Aim => Pull out every line of the data that contains the string "This". Case counts, so only matches with the same capitalization qualify.

Given information =>
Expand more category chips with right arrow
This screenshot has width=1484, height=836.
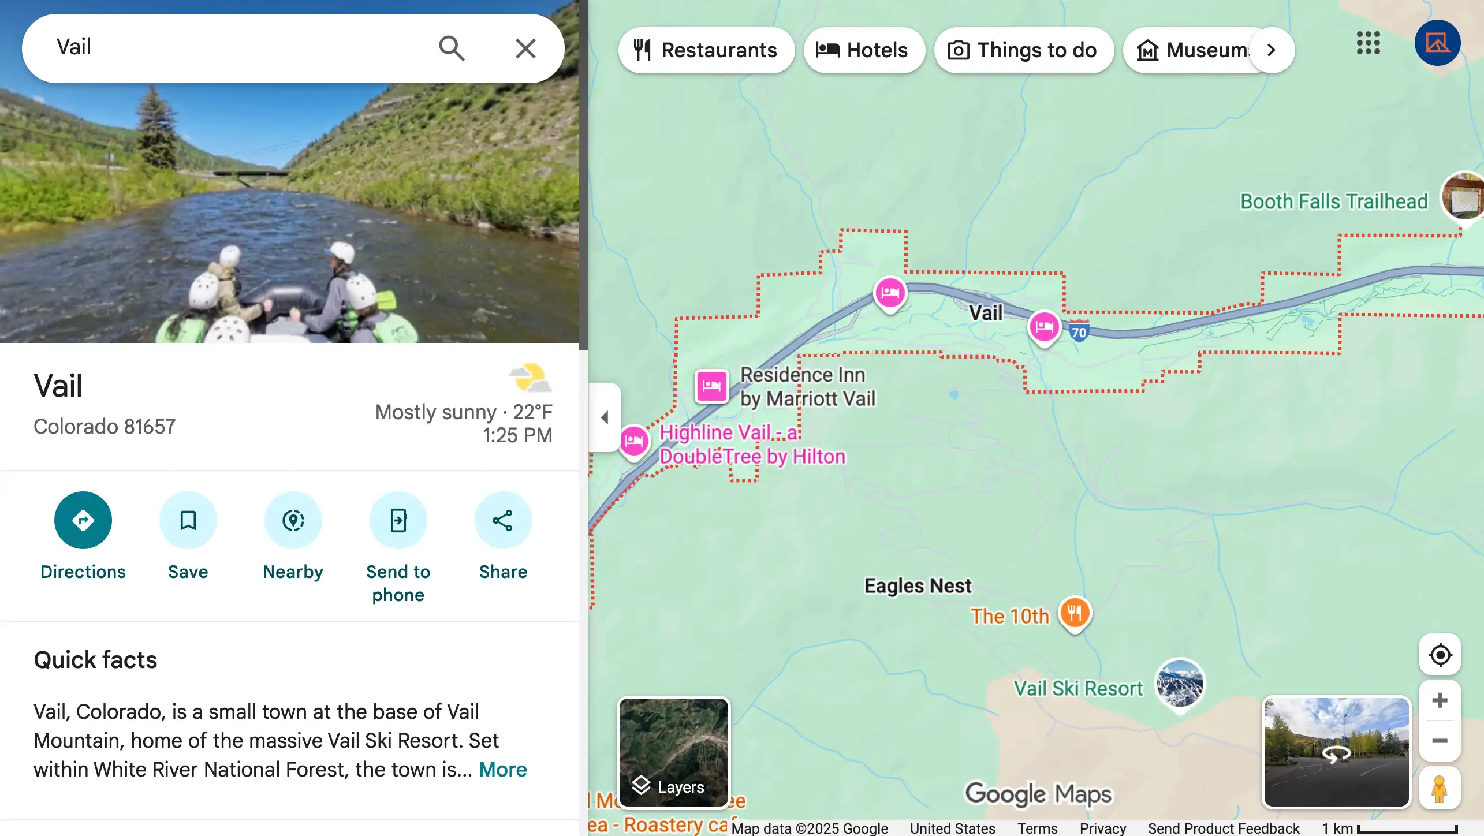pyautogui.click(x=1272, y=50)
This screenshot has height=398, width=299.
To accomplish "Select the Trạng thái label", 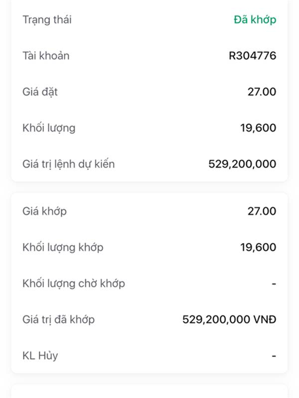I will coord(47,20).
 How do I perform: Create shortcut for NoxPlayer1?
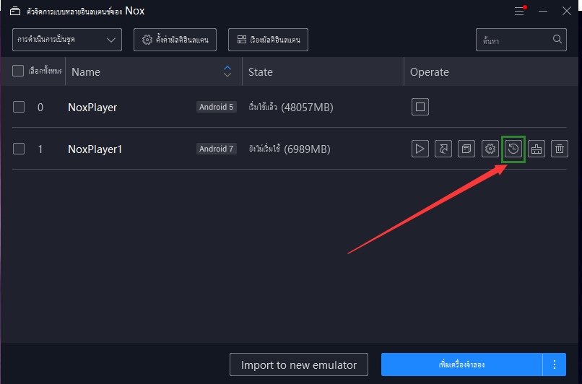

Correct response =>
This screenshot has width=1484, height=836.
This screenshot has height=398, width=299.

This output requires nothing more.